┌─ Selected excerpt

World War II and resistance activities
In 1939, Derscheid was mobilized, rejoining his army medical corps unit in the 7th Infantry Division. After taking part in operations at Albert Canal, a defensive line, he was evacuated to France. There his unit was demobilized and in August 1940 he returned to Sterrebeek, where he found his family estate occupied by German soldiers, who treated the remains of his exotic duck collection as game.Derscheid then contacted the resistance and established ties with a secret army unit, U.C.-L.-55, associated with the university in Antwerp, the reconnaissance services SRA and with the London authorities by the autumn of 1941. He directed a radio communications service with England using secret codes based on the Swahili and Lingala languages. He became a leader in the escape service known as the Comet line, a network of clandestine cells that assisted Allied soldiers and downed airmen to escape from German occupied Belgium to unoccupied areas in France, Spain and Portugal. He participated with several such cells such as ABC, LLL, Portemine and organized Benoît. Several of the soldiers and airmen that he assisted in this way are documented in the Belgian Centre for Historical Research and Documentation on War and Contemporary Society archives, including Bernard "Bobby" Conville, Clifford L. Hallet, Roger Jules Jacques Verhulst and Allan Gillespie Cowan. However, along with others at the university, he came under suspicion and the Nazi secret police tried to force him to give himself up by imprisoning his wife, Jeanne Brasseur Derscheid and his parents as hostages at Saint Gilles prison.

└─

§ **Required tasks**:
A. In the account of Derscheid's wartime resistance activities, which languages were the secret codes for his radio communications with England based on?
B. Write the next part of the account of Derscheid's wartime resistance activities, continuing after its final sentence.

┌─ Dataset excerpts

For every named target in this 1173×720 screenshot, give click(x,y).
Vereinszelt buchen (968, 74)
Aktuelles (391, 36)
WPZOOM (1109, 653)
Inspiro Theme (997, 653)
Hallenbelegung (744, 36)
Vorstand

└─

§ **Answers by item number**:
A. Swahili and Lingala.

B.
On October 8, 1941, he taught his last class; on the night of the 17th the GFP secret police arrested him in Brussels. He was extradited to Germany in January 1942 for what became thirty months in various prisons and concentration camps. A Japanese colleague, ornithologist Hatchisuka Masauji, used his influence with Emperor Hirohito to persuade the Germans to spare Derscheid's life. When the Nazi government recognized that it was losing the war, Jean-Marie Derscheid was decapitated on March 13, 1944, in Brandenburg-Görden Prison under the orders of Heinrich Himmler. Posthumously, he was granted the Political Prisoner Cross 1940-1945 and named Lieutenant in the S.R.A. He was recognized in citations by the President of the United States and from King George VI for the exceptional merit of his service.